#### What you are asked to do:
In the entries below, how many lines hold the string "level"? Answer with the number only.

#### Data listing:

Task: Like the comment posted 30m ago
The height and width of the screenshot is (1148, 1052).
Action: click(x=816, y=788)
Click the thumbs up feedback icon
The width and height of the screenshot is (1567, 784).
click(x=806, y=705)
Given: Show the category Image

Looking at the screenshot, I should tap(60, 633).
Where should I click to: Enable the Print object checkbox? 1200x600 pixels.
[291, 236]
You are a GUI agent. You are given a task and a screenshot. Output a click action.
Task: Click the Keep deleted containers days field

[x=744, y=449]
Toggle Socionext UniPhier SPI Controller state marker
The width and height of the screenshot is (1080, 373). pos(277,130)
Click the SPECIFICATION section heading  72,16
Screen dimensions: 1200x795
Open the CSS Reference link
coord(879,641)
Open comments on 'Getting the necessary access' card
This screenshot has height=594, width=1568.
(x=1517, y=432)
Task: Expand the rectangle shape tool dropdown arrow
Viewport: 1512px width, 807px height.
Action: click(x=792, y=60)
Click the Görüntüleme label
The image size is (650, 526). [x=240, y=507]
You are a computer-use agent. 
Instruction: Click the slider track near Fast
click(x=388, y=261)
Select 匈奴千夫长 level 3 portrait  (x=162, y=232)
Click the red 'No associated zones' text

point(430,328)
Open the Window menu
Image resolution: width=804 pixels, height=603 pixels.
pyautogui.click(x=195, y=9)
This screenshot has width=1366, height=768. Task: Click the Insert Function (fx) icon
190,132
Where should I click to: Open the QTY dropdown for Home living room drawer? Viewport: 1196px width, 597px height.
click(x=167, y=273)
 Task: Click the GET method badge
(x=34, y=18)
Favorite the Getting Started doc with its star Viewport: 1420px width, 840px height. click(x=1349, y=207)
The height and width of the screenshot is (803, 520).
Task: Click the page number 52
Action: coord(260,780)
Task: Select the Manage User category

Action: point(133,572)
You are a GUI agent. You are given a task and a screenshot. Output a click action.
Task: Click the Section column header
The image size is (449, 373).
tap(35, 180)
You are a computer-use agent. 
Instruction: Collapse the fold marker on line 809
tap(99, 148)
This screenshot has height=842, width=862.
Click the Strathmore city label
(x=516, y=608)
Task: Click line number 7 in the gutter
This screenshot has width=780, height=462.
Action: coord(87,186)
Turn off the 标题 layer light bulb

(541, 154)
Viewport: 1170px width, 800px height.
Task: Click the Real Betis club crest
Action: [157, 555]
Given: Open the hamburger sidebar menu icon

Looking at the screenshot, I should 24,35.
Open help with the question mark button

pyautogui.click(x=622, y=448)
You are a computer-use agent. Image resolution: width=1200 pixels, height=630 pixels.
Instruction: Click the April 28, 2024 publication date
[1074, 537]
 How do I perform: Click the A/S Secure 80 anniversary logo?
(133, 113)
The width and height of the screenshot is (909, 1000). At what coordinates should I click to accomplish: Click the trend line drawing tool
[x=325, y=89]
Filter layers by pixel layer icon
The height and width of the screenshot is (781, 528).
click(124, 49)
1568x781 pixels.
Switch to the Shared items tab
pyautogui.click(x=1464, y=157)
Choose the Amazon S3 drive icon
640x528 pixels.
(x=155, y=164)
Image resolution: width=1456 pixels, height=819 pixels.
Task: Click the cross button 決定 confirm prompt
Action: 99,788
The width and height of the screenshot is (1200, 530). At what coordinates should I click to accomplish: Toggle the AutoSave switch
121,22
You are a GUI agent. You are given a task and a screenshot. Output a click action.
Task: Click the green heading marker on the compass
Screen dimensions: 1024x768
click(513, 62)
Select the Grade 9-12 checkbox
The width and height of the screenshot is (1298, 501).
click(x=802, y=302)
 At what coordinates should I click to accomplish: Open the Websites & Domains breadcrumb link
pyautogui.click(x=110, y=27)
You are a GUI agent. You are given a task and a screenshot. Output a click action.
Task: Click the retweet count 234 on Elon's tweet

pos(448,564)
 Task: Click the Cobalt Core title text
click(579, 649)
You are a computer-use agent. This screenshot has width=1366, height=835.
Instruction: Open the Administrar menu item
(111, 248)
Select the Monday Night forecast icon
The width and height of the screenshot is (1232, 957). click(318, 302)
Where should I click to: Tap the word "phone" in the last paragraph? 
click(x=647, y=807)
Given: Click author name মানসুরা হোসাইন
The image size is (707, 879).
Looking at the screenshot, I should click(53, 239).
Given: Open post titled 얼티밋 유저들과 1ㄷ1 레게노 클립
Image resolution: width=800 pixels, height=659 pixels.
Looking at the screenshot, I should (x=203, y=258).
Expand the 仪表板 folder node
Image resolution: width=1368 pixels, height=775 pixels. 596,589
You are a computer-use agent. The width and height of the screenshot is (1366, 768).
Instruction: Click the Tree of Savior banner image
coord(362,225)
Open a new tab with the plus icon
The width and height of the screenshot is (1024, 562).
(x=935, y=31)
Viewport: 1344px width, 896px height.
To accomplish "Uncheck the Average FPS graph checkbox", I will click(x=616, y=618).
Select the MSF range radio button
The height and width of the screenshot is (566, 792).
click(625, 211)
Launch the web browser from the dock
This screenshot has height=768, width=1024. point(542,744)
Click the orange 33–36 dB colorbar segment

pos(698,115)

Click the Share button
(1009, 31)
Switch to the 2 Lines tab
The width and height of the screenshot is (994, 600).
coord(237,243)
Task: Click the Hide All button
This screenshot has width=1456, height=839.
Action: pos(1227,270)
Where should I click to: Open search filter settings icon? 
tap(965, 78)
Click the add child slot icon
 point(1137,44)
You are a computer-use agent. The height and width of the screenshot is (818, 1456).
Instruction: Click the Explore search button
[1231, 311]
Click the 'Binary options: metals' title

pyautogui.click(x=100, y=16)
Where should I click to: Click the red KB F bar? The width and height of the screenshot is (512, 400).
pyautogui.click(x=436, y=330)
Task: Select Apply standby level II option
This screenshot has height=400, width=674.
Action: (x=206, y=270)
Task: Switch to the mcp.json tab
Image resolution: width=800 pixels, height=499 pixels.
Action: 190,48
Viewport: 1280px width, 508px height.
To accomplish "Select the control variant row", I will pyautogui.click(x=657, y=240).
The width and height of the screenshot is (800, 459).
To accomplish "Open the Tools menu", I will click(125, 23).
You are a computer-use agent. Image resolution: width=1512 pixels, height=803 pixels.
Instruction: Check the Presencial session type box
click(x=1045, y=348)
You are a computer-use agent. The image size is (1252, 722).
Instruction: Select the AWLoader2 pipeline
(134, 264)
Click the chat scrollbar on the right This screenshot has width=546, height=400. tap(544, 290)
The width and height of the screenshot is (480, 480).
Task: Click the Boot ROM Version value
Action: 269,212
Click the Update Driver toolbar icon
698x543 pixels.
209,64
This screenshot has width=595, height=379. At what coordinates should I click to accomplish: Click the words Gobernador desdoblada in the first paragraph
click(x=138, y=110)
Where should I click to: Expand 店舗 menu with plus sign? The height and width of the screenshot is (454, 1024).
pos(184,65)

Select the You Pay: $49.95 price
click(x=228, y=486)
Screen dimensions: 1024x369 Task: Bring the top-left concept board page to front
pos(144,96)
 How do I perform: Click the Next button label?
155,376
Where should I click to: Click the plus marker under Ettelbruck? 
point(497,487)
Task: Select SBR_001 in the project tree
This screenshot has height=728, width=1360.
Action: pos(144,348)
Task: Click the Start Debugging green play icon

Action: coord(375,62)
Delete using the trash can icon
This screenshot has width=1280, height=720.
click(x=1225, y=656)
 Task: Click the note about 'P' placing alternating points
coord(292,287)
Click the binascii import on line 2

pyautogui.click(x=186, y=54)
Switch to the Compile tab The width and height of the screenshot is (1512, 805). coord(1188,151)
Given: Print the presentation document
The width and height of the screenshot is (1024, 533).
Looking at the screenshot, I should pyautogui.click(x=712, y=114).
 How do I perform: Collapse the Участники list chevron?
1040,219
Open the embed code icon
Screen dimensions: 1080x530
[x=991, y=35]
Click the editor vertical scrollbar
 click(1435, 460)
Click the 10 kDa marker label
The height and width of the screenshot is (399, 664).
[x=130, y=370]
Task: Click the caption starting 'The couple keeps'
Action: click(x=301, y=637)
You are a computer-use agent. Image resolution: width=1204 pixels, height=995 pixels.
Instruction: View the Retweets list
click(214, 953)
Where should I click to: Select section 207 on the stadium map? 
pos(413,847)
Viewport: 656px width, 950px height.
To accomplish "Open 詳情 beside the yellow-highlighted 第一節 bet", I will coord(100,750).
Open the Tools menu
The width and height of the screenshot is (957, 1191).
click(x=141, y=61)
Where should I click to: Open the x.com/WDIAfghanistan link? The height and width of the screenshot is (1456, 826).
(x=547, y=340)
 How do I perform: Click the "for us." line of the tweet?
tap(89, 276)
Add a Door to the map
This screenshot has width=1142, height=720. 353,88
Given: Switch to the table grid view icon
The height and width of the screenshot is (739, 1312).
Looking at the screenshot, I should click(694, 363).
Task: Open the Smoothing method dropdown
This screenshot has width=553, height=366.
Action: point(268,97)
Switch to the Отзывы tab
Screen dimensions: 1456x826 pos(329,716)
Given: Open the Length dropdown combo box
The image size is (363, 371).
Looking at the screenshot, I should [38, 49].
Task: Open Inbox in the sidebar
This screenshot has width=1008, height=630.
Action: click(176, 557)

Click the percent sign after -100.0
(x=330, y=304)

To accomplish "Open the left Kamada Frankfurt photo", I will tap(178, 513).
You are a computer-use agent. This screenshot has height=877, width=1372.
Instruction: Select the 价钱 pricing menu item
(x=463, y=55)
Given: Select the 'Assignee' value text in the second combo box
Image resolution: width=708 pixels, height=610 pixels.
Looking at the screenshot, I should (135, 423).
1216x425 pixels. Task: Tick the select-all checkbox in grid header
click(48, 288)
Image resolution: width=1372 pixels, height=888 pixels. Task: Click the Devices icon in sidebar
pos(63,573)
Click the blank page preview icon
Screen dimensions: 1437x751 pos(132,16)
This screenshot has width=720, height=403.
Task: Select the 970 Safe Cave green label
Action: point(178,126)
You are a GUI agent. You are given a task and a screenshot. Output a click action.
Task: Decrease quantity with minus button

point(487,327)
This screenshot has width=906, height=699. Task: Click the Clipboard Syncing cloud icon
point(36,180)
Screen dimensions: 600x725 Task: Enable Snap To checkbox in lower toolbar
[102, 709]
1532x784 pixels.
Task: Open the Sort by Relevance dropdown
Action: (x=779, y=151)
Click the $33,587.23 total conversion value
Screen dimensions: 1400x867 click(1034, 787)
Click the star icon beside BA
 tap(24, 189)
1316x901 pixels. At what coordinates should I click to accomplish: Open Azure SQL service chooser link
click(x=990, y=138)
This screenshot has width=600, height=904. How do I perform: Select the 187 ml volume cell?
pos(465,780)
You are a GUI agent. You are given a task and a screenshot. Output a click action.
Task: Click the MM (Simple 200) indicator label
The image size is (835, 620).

#### Result of the task:
2